Depois de dois anos tentando emplacar o Copilot entre empresas — apenas 3 % dos clientes do Microsoft 365 assinam o serviço pago — a Microsoft decidiu apertar o botão turbo. A gigante de Redmond anunciou o Copilot Cowork, seu primeiro agente de IA autônomo integrado ao pacote de produtividade. A novidade é inspirada no Claude Cowork, da Anthropic, mas chega diretamente “plugada” em Word, Excel, Outlook, PowerPoint e no chat do Copilot.
O que é o Copilot Cowork?
Pense em um assistente que vai além de responder perguntas: ele executa tarefas em segundo plano enquanto você se concentra em outras atividades. Quer que a IA crie uma tabela dinâmica a partir de relatórios de vendas ou transforme notas soltas em slides de apresentação? Basta “delegar” e esquecer. O trabalho aparece pronto na tela pouco tempo depois.
Como ele se diferencia do Claude e de outros concorrentes?
Embora a base conceitual venha do Claude Cowork, o Copilot Cowork é totalmente cloud-first e orientado ao ecossistema Microsoft 365. Isso traz vantagens — como acesso nativo aos seus arquivos do OneDrive e SharePoint — mas também limitações: a versão da Microsoft não interage com arquivos salvos localmente nem possui integrações diretas com apps de terceiros, algo que o Claude aceita via plugins.
Nos bastidores, o Copilot pode alternar entre modelos de IA da OpenAI e, agora, da própria Anthropic. Esse leque de opções permite respostas mais contextualizadas, mas a Microsoft ainda precisa provar que sua ferramenta supera a experiência “pura” do ChatGPT Enterprise, que muitas empresas já testam em paralelo.
Novas experiências “agentic” dentro do pacote Office
Além do Cowork, a Microsoft liberou ações automatizadas no Word, Excel e no Copilot Chat — e prepara o mesmo para Outlook e PowerPoint. Exemplos práticos:
- Word: reformular um contrato inteiro mantendo as cláusulas-chave.
- Excel: gerar gráficos e análises de tendências sem macros.
- Outlook (em breve): redigir, revisar e enviar e-mails sem alternar de janela.

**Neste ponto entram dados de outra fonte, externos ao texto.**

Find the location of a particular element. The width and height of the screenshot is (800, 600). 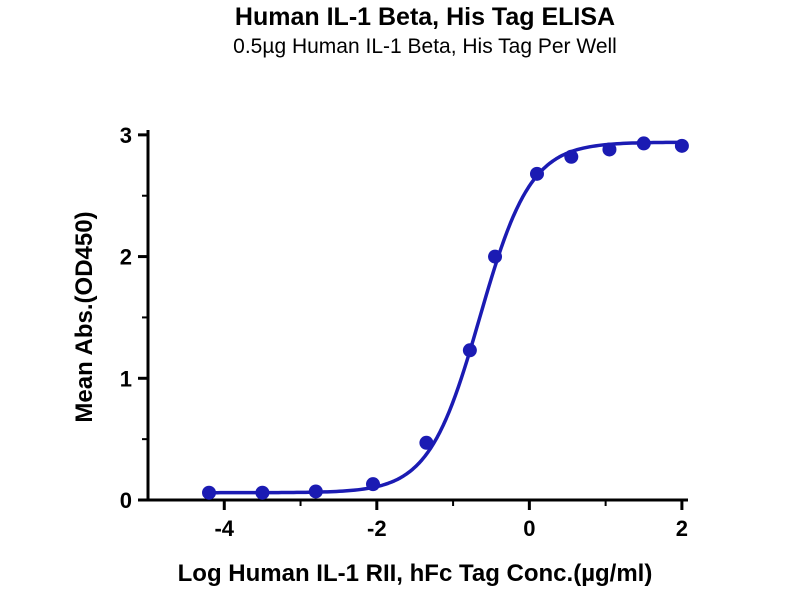

y-tick-label: 2 is located at coordinates (126, 258).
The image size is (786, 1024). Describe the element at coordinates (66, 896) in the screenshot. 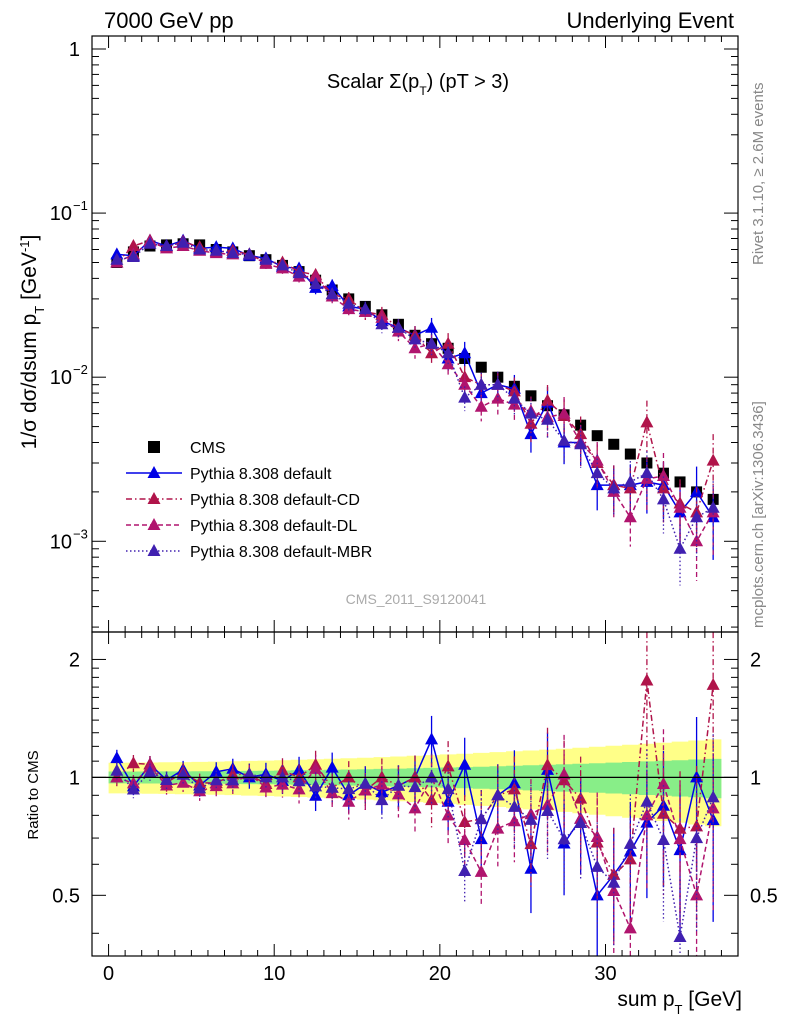

I see `ratio-y-tick-label: 0.5` at that location.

Planos, preços e a nova selva de SKUs
O Copilot Cowork estreia em research preview pelo programa Frontier, ainda sem preço fechado. Já o Agent 365 — plataforma de gestão e governança desses agentes — chega em 1º de maio por US$ 15 mensais por usuário. No topo da pirâmide, surge o E7 Frontier Suite: todos os recursos do E5 somados ao Copilot e ao Agent 365 por US$ 99 mensais.
A abundância de SKUs gera confusão até entre especialistas. A Microsoft já oferece ferramentas como Researcher, Copilot Tasks e agentes personalizados. Saber qual produto adotar (e pagar) virou quase um quebra-cabeça de licenciamento.
Imagem: Matthew Finnegan
Por que isso importa para a sua produtividade (e para o bolso da empresa)?
Se cumprir o que promete, o Copilot Cowork pode cortar horas de trabalho repetitivo: agrupamento de dados, formatação de documentos, preparação de relatórios — tarefas que consomem grande parte do expediente de equipes de vendas, RH ou finanças. Em cenários de TI, o ganho de eficiência pode justificar o investimento, especialmente quando comparado ao custo de licenças avulsas de ferramentas de automação.
Por outro lado, governança e segurança de dados continuam no radar. Analistas alertam que informações sensíveis não devem ser jogadas na IA sem políticas claras. Empresas em estágio inicial de adoção passam por uma fase de “modo cautela”, experimentando projetos-piloto antes de um rollout global.
O próximo passo
A Microsoft aposta que unir Cowork, Agent 365 e o novo E7 em um pacote completo é a faísca que faltava para massificar o Copilot no ambiente corporativo. Para usuários finais — inclusive você que gerencia planilhas ou cria apresentações diariamente — a promessa é simples: menos cliques, mais resultado.
Agora resta ver se o Copilot Cowork superará o hype e preencherá a lacuna de confiança deixada pelas versões anteriores. Enquanto isso, prepare-se: a era dos agentes que “trabalham sozinhos” dentro do Office acaba de começar.